Extracted records
——————————

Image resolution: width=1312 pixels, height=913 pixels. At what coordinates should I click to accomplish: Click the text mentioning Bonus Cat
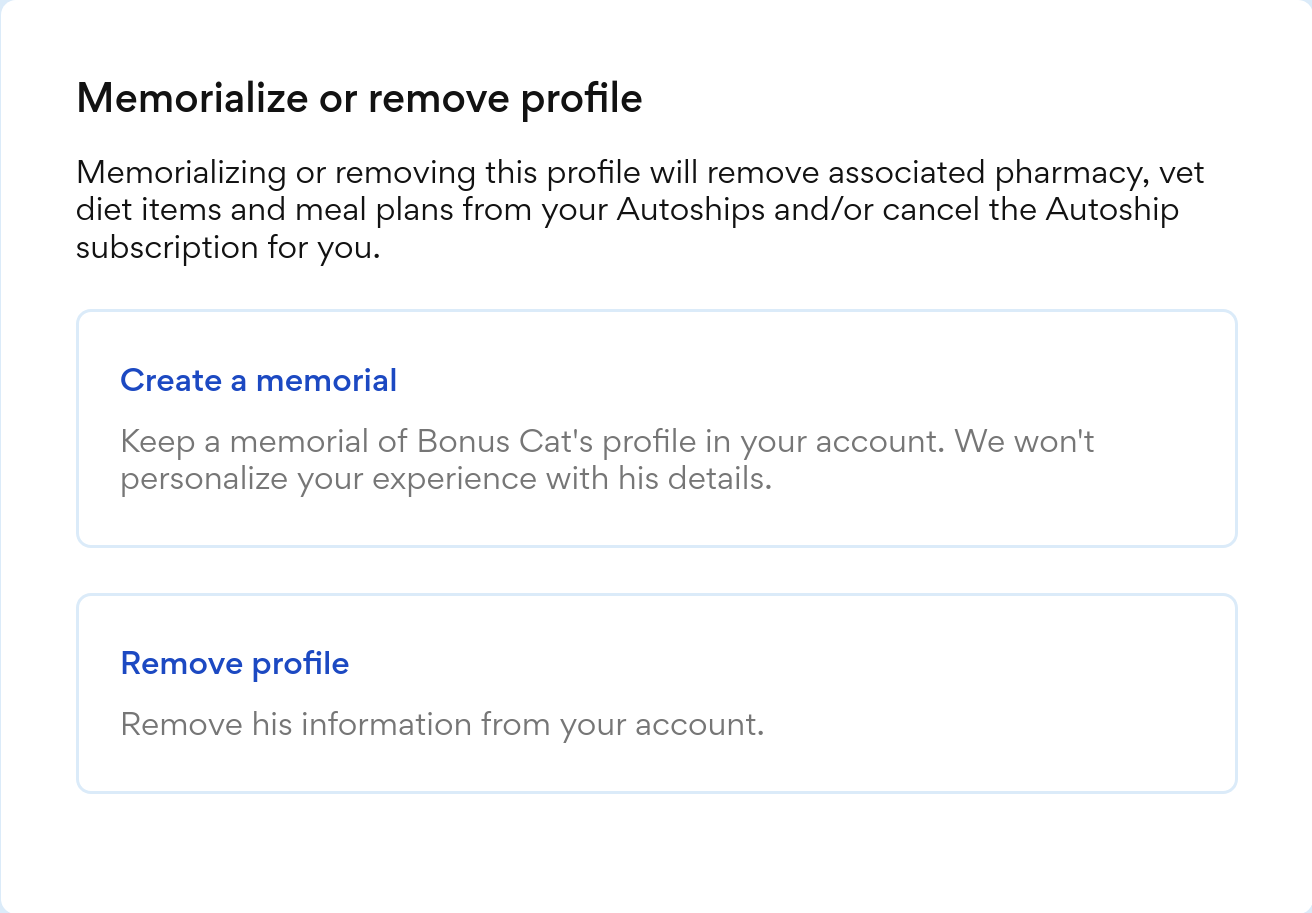(607, 441)
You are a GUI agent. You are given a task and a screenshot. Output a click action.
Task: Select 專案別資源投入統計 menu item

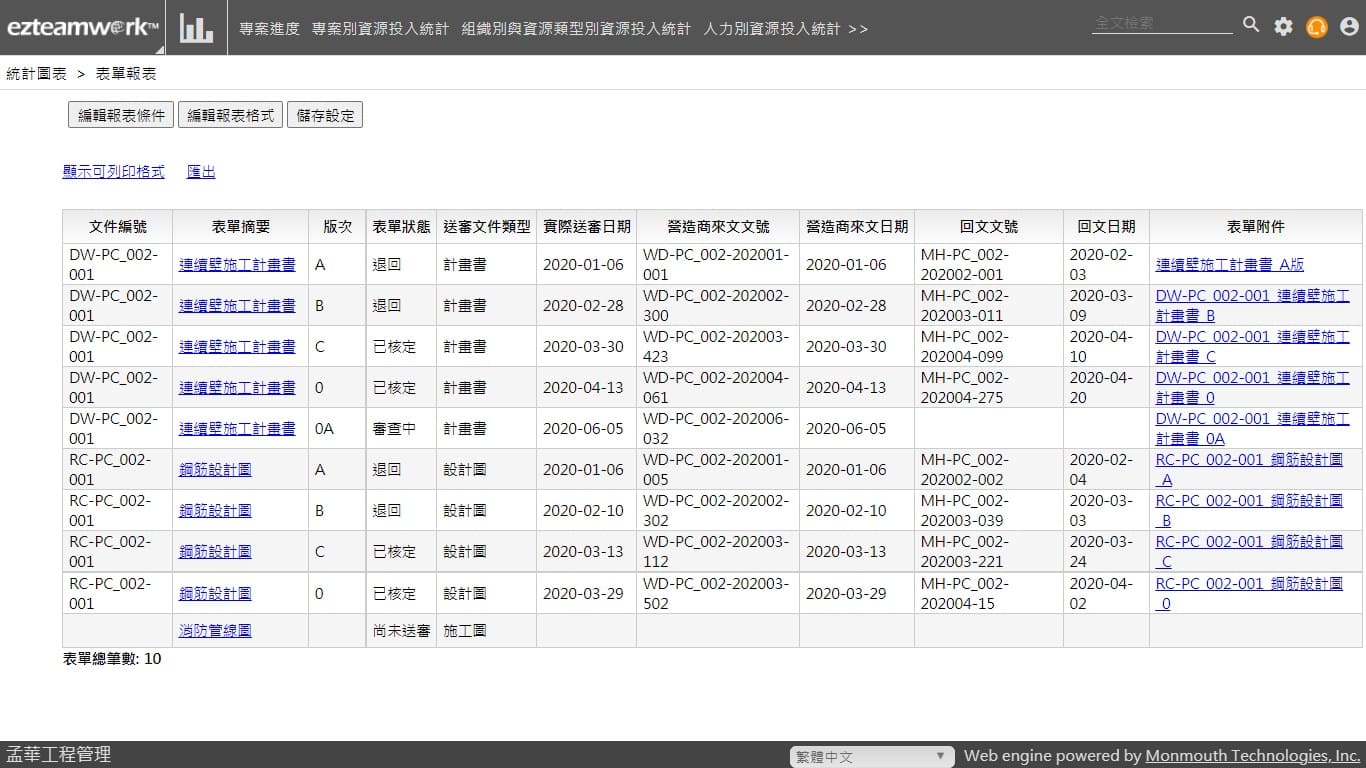click(x=380, y=29)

——————————

- _Work request_
In the reply, each line of the data must appear exactly as written, and no picture may appear.

- _Your response_
Image resolution: width=1312 pixels, height=913 pixels. At what coordinates should I click to accomplish: Click the text mentioning Bonus Cat
(607, 441)
You are a GUI agent. You are given a task and a screenshot. Output a click action.
Task: Select 專案別資源投入統計 menu item

click(x=380, y=29)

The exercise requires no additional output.